Apakah ada pemasukan nominal rupiah bagi keluarganya atas sebab akibat si suami terbaring dirumah sakit selama beberapa minggu dan karena hanya si suamilah yang menjadi pemasukan keuangan dan menentukan titik keseimbangan keluarganya, dalam hal ini si suami sebagai tulang punggung keluarga. Apakah kebijakan hanya sebatas personal? Seharusnya kebijakan untuk keadilan sosial yang notabene tujuannya melahirkan kesejahteraan paripurna rakyat memikirkan sejauh itu, menjalar kepada sifat ke-universal-annya, tidak semata mata hanya sebatas itu, dan itu adalah sebuah misal dari pelbagai misal yang keliru dan berharap tak patut ditiru

Ini sebagai koreksian urgen birokrat terhadap kebijakan sosial, yang harus dianalisa adalah outputnya, apakah mencapai titik kulminasi kesejahteraan/keadilan ataupun sebaliknya.
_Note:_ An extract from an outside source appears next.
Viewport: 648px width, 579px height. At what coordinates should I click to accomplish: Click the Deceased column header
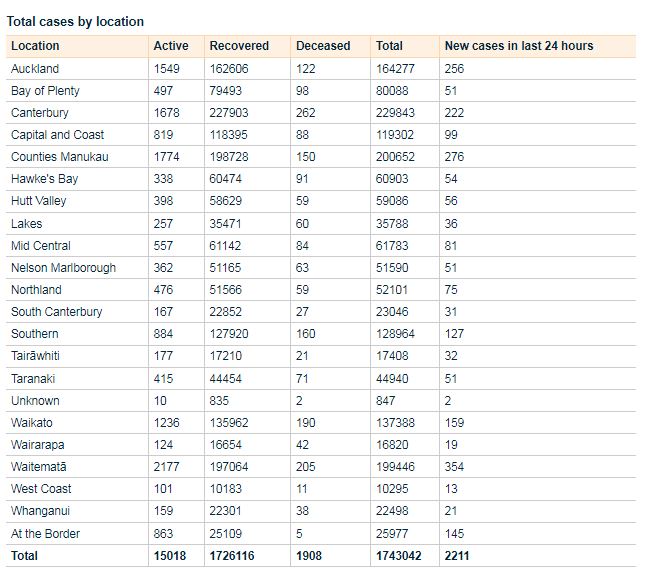coord(323,46)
Rakyat berhak mengkritik terhadap pelbagai kebijakan yang dilakukan oleh pemerintah/birokrat negara, krikitik disini juga ada dua macam apakah kritik yang konstruktif (membangun) atau kritik yang destruktif (menjatuhkan) kita selaku rakyat berharap mengeluarkan sebuah kritikan yang konstruktif kepada pemerintah untuk menjaga keseimbangan masyarakat Indonesia yang plural, bukan berarti konteks plural disini adalah penghambat persatuan, justru adanya kepluralan itu sebagai potensi kekuatan unik dan kekayaan yang hanya dimiliki oleh Indonesia.